CA Utilities Ask to End Rate Freeze

Responding to state regulators, California's two largest electric utilities in separate filings last week proposed that the state end the four-year-old rate freeze and permit them to buy more supplies outside of the state-chartered wholesale spot power market as a means of bringing down excessively high wholesale prices. Part of the means of bringing stability would include rate increases for the utilities and price caps for merchant generators and marketers selling electricity in California.

As they have done at the federal level, both utilities repeated that "prompt action (by the California Public Utilities Commission) is essential" to stabilize the current troubled electricity restructuring and develop longer-term solutions. CPUC action is expected by the end of this year.

The essence of both filings will be reiterated by the utilities in an opening CPUC hearing in San Francisco that starts the regulators' formal examination of the revenue under-collection issue and related wholesale price spike issues.

Southern California Edison Co. and Pacific Gas and Electric Co. took the separate actions as part of the state regulators' examination of the utilities' now-$5 billion under-collections of wholesale power costs they have paid since June that greatly exceeded the frozen rates they have collected from customers.

Edison proposed a four-point program, including a "modest rate increase not to exceed 10%" beginning Jan.1, 2001. PG&E's utility suggested transferring the under-collections to a new balancing account, determining post-freeze rates and establishing rate stability for retail customers "that will soften the volatility of market prices for wholesale power while allowing the utility to fully recover such costs over a reasonable period of time."

Both utilities directly countered proposals by a statewide utility consumer watchdog group, TURN, that monies collected as part of the stranded cost recovery charges, which amount to billions of dollars, be applied to the under-collections. Both utilities also asked for a determination on the long-term disposition of their remaining hydroelectric and nuclear generation assets.

The bottom line for both utilities is obtaining the CPUC's okay to recover the wholesale power cost under-collections after the rate freeze is lifted-authority that California's other major investor-owned utility, San Diego Gas and Electric Co., already has as part of retail rate price cap law passed by the state legislature in August specifically to give relief to SDG&E's customers.

Beyond that threshold, Edison and PG&E differ somewhat in their filings.

"PG&E is willing to lend its financial resources to help its customers work through the time required to pay down these unrecovered costs through a sensible rate stabilization program and possibly through reasonable accounting mechanisms other than those proposed here," the utility's filing stated.

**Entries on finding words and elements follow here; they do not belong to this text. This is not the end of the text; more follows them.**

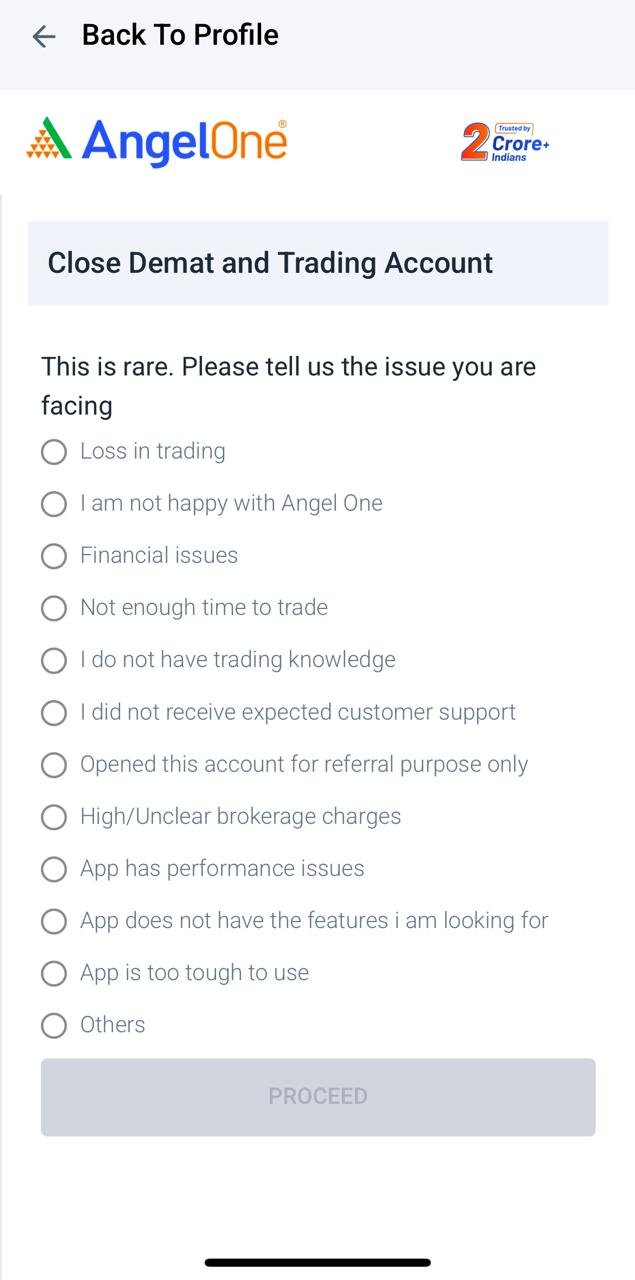Screen dimensions: 635x1280
Task: Choose "App does not have the features" option
Action: point(54,921)
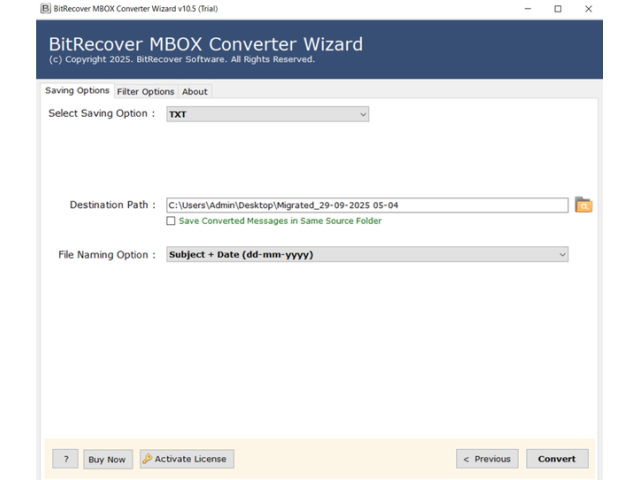
Task: Click the folder browse icon beside Destination Path
Action: 583,205
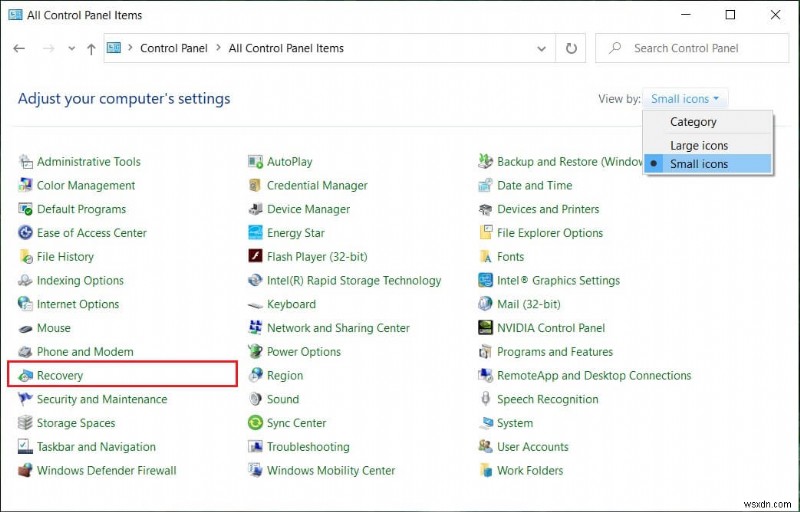
Task: Click the refresh button in address bar
Action: (571, 48)
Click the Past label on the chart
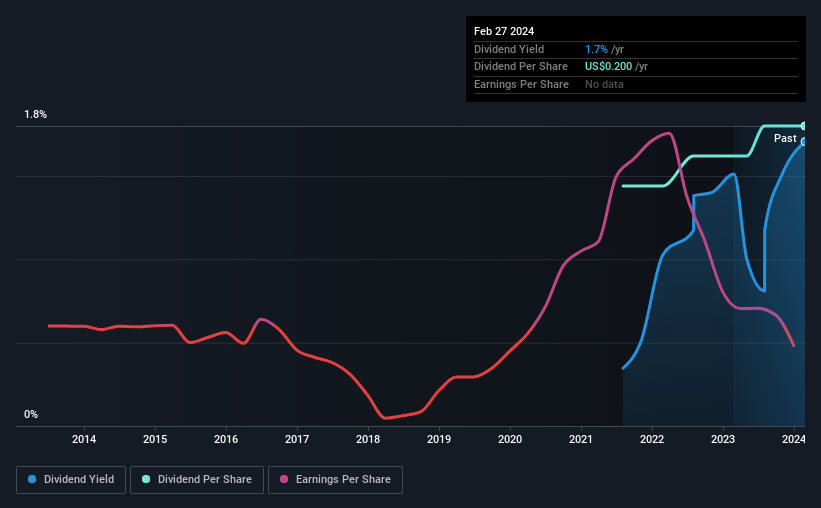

"However, PG&E is fundamentally opposed to any strategy which conveniently changes the accounting and ground rules now and leaves the company holding the bag for these costs-whether they are called stranded transition costs or stranded non-transition costs."

One of the four points in Edison's filing, reiterated in a telephone press conference Thursday by CEO Stephen Frank, asks the CPUC to "confirm that utilities will be permitted to recover their reasonable procurement costs incurred on behalf of customers." (The utilities want this assurance for the financial community, and in their parent companies third quarter earnings reports this week there were no charges taken for the under-collections, contrary to SDG&E's parent, Sempra Energy, which yesterday announced a $30 million charge against utility earnings.)

Edison also stressed that the CPUC should complete its review of several bilateral contract deals totaling 500 MW that it has before the regulators as part of a broader effort to "support market reform."